This document describes the portable PMRA workflow. Modal was used for many of the published runs because it is convenient for long GPU jobs, but PMRA itself does not depend on Modal. The same scripts can run locally, in Colab, on a rented GPU box, or in any other Python environment with enough RAM/VRAM for the model.
Every PMRA mix needs:
- the base model weights in a Transformers-readable directory
- a matching HF tensor source, usually the same directory or a safetensors index
- two or more existing GGUF source files from the same base checkpoint
- a tensor profile matching the model family
- a writable output directory
Source labels are important. The labels passed with --source label=path must
match --low-source, --target-source, and every item in --high-sources.
Supported tensor profiles:
qwen, qwen35, gemma4, mistral3, granite, olmo2, olmo3
PMRA has two main steps.
- Run the selector/evaluator:
scripts/production_mixed_rate_transcoder_gate.py
This scores tensor-group promotions, selects a mix under the byte budget, and
writes result.json plus result.md.
- Build the mixed GGUF:
scripts/build_mixed_gguf_artifact.py
This reads result.json, copies selected production GGUF tensor payloads into
one GGUF, adds pmra.* metadata, and writes an artifact report.
Install dependencies:
python -m pip install -r requirements.txtSet paths for your machine. These are placeholders; use your own model and GGUF locations.

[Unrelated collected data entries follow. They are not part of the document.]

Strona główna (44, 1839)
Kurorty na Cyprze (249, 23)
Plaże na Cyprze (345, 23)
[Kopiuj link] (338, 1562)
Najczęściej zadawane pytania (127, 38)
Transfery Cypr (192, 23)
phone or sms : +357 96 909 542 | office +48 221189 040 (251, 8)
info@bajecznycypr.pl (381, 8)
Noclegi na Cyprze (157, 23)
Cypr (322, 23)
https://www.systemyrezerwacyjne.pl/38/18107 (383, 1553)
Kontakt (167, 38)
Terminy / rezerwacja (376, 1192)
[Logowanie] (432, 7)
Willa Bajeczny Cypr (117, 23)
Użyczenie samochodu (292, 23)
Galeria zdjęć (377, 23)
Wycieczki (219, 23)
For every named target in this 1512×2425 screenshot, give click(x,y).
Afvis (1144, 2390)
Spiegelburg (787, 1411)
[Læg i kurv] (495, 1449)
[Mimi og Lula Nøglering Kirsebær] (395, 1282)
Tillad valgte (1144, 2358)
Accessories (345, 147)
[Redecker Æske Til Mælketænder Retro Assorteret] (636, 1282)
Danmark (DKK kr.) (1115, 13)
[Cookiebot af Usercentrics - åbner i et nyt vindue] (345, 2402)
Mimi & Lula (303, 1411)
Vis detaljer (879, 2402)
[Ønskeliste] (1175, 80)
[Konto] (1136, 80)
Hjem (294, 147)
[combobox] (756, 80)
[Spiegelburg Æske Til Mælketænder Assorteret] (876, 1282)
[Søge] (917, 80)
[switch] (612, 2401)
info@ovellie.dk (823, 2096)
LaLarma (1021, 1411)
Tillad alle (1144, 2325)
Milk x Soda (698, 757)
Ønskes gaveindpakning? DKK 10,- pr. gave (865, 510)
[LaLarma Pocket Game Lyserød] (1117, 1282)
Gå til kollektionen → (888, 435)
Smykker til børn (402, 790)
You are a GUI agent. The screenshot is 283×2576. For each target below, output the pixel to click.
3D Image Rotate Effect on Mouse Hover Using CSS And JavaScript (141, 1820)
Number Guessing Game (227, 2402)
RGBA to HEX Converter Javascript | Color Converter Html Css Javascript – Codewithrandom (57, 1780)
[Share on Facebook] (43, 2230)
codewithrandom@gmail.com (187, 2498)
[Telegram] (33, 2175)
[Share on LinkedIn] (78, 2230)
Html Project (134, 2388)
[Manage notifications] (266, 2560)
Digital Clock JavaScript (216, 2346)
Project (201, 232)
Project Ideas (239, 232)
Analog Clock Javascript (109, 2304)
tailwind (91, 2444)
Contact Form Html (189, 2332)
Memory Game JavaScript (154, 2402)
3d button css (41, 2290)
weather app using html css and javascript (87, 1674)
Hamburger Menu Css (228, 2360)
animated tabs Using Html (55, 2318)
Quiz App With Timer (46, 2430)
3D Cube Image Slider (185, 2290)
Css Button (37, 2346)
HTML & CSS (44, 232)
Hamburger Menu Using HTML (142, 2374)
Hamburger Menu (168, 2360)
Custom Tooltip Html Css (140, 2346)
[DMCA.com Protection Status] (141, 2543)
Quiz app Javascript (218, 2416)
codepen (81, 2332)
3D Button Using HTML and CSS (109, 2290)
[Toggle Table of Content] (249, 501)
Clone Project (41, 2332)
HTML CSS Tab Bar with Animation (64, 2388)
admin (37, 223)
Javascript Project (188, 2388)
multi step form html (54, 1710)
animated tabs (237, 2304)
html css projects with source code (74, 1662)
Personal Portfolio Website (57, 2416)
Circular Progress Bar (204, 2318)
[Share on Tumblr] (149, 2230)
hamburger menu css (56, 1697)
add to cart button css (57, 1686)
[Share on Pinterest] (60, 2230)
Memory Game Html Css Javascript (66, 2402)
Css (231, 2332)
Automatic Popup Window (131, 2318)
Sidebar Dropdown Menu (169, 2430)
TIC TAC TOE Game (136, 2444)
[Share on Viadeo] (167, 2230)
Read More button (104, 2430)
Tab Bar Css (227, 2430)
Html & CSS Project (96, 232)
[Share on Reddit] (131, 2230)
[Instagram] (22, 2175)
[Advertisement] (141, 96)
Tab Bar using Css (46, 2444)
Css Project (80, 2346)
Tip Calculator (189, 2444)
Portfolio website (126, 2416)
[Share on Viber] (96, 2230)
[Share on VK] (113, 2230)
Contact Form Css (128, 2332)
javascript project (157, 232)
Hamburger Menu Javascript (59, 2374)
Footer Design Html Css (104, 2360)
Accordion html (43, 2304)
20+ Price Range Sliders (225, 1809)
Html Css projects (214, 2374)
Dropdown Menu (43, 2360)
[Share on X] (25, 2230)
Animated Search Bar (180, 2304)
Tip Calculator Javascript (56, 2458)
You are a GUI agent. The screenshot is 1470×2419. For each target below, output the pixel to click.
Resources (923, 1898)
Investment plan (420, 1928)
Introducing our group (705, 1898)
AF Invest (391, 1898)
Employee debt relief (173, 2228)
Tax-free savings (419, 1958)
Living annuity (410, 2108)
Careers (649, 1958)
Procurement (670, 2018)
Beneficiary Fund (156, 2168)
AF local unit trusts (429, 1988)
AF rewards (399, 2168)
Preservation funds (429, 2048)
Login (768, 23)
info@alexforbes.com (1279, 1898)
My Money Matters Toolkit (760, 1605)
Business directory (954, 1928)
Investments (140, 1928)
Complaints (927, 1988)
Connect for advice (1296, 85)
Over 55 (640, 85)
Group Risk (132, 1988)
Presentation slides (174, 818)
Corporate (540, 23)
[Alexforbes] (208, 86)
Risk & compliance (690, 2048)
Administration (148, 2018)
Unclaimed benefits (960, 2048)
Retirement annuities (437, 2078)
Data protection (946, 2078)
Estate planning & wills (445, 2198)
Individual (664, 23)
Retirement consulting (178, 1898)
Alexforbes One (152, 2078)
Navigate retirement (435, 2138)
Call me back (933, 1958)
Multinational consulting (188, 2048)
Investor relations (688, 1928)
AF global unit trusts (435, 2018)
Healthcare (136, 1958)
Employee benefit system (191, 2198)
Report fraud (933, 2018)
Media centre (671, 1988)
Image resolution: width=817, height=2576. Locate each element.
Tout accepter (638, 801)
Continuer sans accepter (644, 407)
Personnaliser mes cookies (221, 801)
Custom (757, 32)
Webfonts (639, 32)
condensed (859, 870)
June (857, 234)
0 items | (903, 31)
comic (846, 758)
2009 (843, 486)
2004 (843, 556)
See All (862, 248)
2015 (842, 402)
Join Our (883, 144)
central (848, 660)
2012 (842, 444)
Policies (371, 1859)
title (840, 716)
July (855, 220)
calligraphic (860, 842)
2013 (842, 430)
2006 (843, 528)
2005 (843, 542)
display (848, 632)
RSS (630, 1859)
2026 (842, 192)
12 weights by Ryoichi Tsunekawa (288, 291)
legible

$MODEL_DIR = "C:\models\base-model"
$HF_SOURCE = "$MODEL_DIR\model.safetensors.index.json"
$GGUF_DIR = "C:\models\base-model-gguf"
$OUT = ".\results\local_pmra_run"For single-file checkpoints, set $HF_SOURCE to the .safetensors file. For
sharded checkpoints, set it to the .safetensors.index.json file.
Run a small public-data selector. Increase prompt counts after the smoke run is working.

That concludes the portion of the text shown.